| As the primary health care decision-makers and caregivers for their families, women have much at stake in ongoing efforts to improve access to health care.
45 million Americans are uninsured today, including more than 17 million women. Millions more are underinsured. Medicaid, Medicare, and the State Children's Health Insurance Program (SCHIP) provide an essential safety net to the most vulnerable women and families, but today, those programs and the people who rely on them are at risk.
Health insurance premiums for family coverage have increased by 87 percent between 2000 and 2006 more than four times the growth in wages. Workers who have health care through their employers pay an average of $2,585 a year for family coverage. Women are disproportionately likely to own or work for the smallest businesses, which face the highest barriers to providing health insurance. Only 48% of these small businesses provide coverage for their workers.
The National Partnership is working to expand access to high quality, affordable health care through public programs and private insurance, and steadfastly opposes efforts to reduce costs by diminishing coverage or limiting consumer protections. As health care costs continue to rise, we must consider solutions that will expand access to affordable and comprehensive coverage, help those most in need, provide strong consumer protections, and offer meaningful solutions for covering the uninsured. For example, the National Partnership has joined forces with children's advocates to work for comprehensive, affordable, high-quality health coverage for all children.

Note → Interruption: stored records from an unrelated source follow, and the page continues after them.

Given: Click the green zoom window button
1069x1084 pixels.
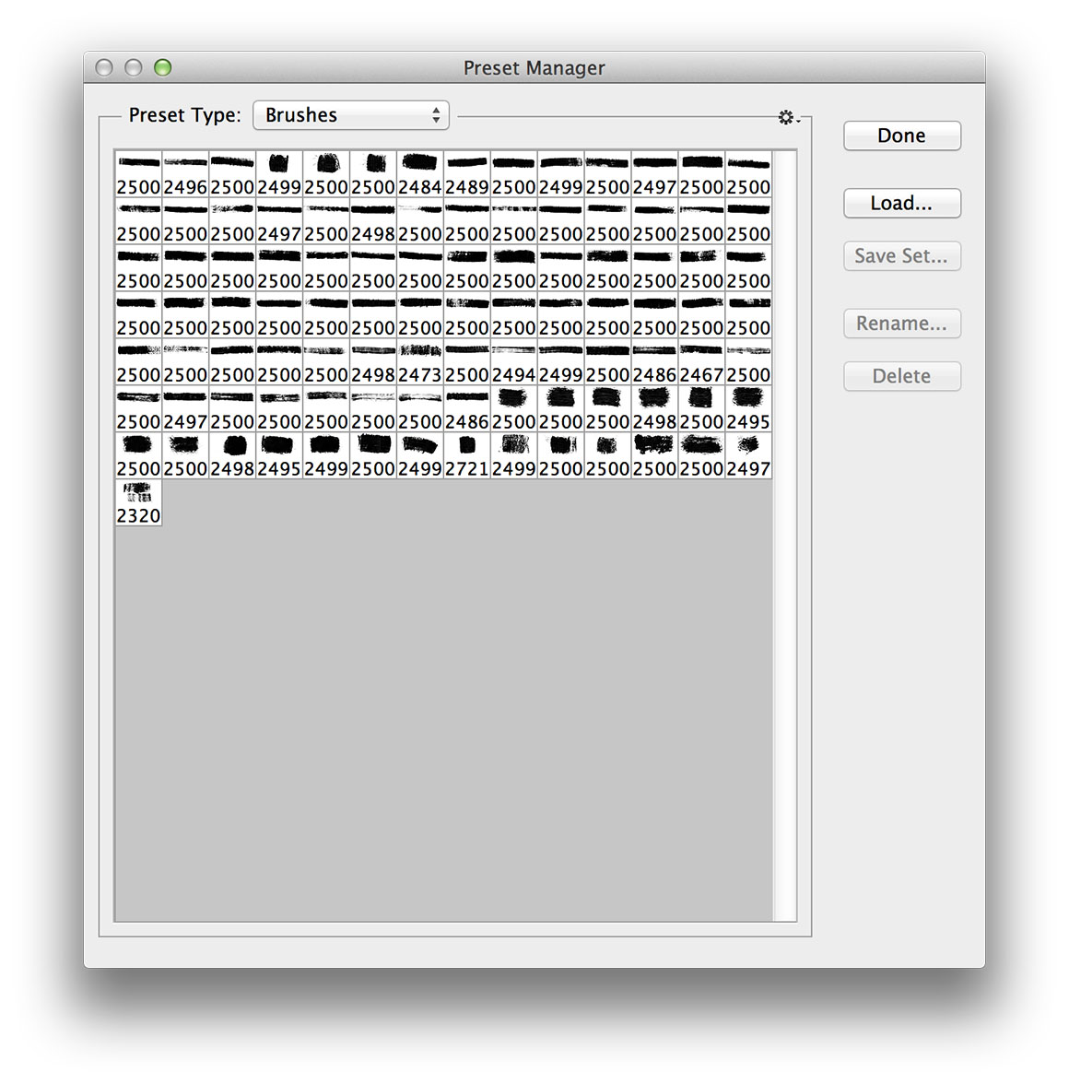Looking at the screenshot, I should point(163,67).
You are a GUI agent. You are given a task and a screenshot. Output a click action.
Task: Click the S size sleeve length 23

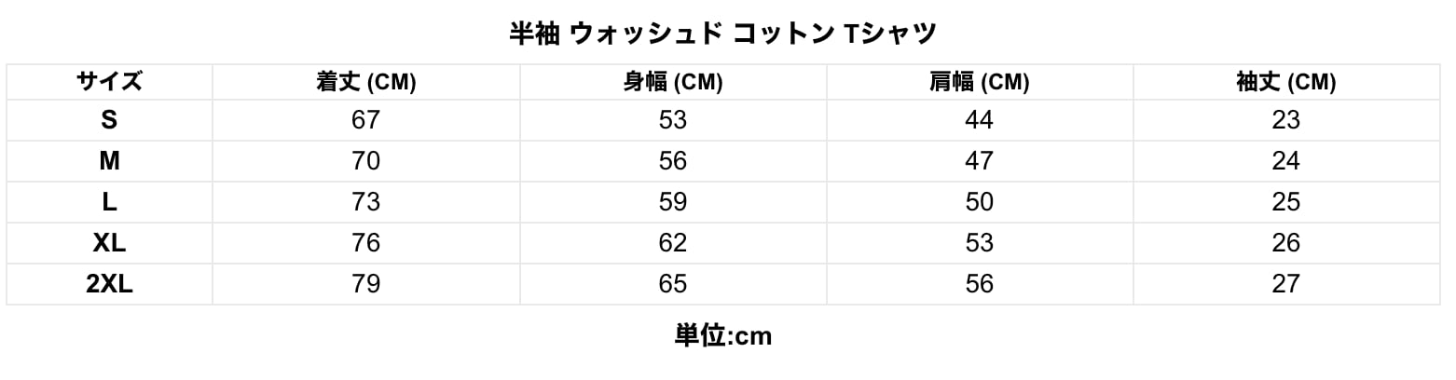(1285, 120)
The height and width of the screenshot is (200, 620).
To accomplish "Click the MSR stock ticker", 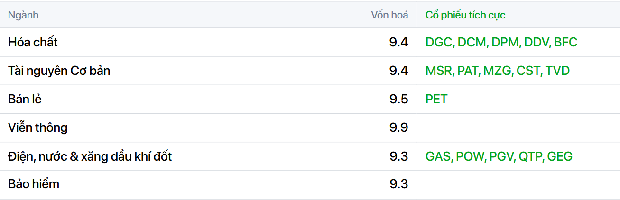I will [439, 71].
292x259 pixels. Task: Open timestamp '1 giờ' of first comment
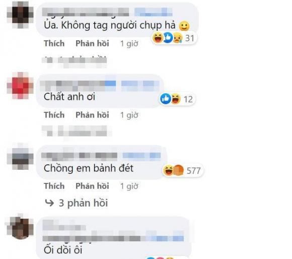(x=129, y=44)
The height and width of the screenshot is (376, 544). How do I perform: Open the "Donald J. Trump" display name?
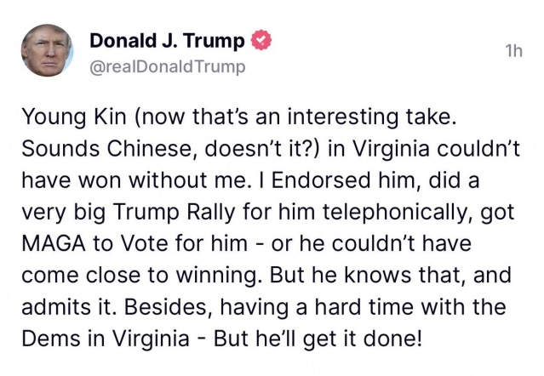pyautogui.click(x=167, y=41)
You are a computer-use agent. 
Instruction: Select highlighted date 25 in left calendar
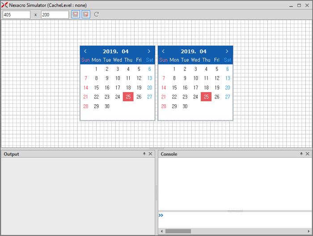pos(128,97)
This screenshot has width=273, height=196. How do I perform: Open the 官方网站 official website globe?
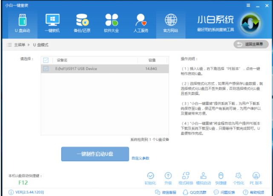pos(171,23)
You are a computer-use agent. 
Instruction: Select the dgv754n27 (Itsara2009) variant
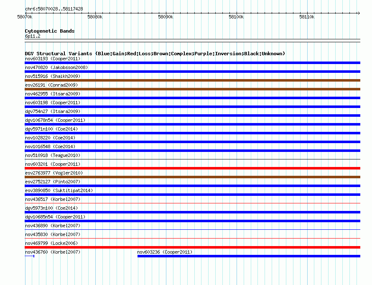pyautogui.click(x=192, y=116)
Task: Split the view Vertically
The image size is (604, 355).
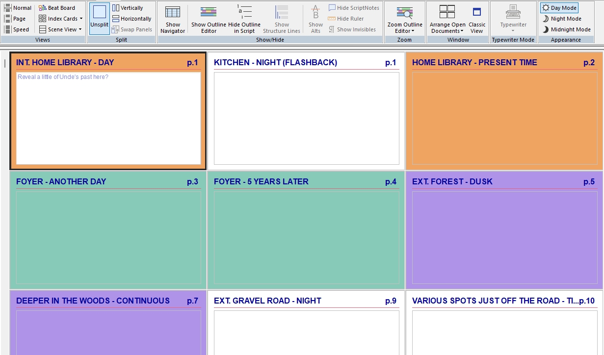Action: coord(130,7)

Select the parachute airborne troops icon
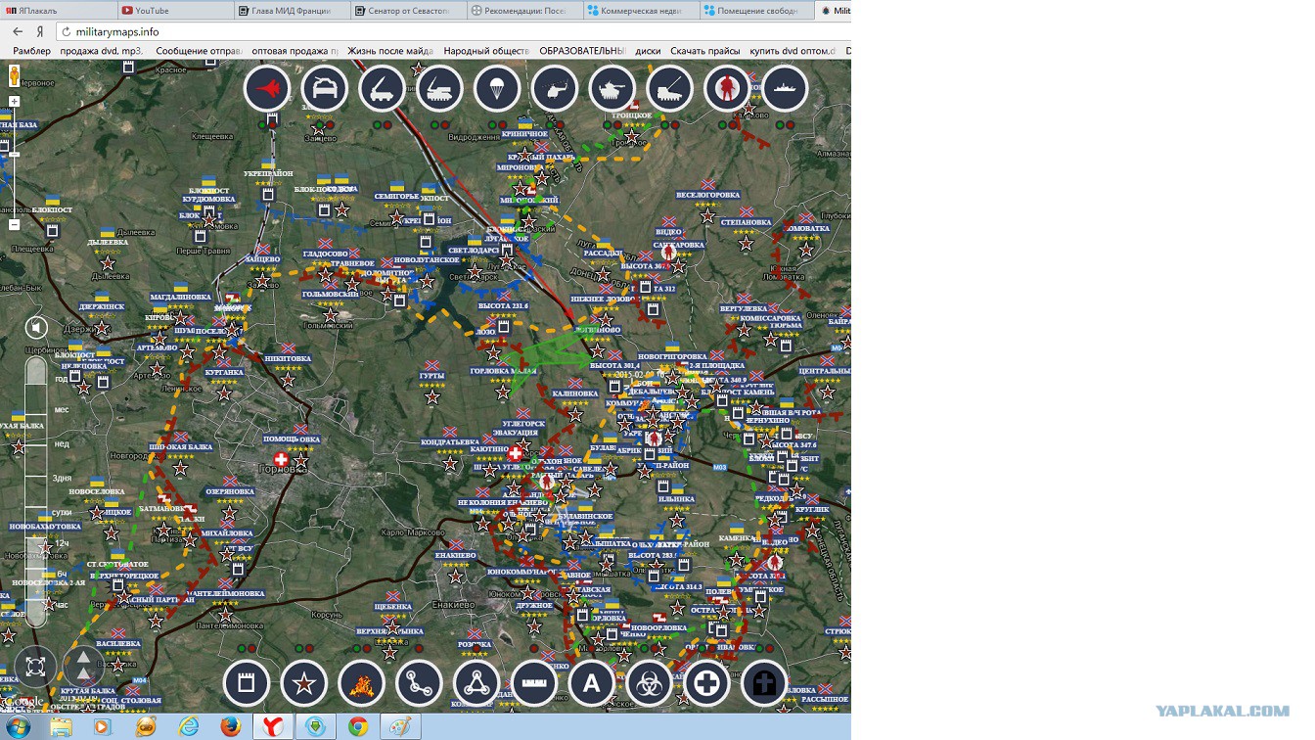coord(497,89)
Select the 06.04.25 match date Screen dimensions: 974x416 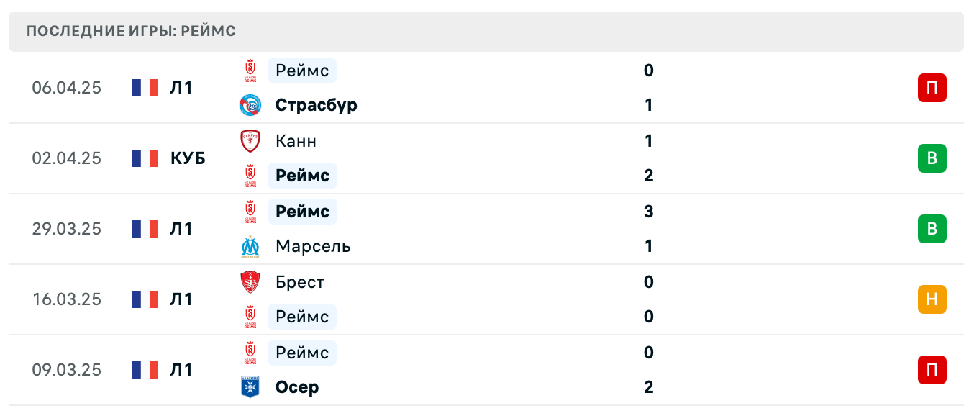pos(67,88)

At the same time, research shows that Americans today have only a 50/50 chance of getting the right health care-- pretty poor odds considering how much this national spends on that care. Poor quality accounts for 30% of our runaway health care costs. Two million Americans a year get a hospital-acquired infection and 90,000 die from it. Preventable medical errors cause more deaths than breast cancer, AIDS and motor vehicle accidents combined. The National Partnership is leading efforts to make our health care system more accountable and to give the public the information it deserves to make good health care decisions.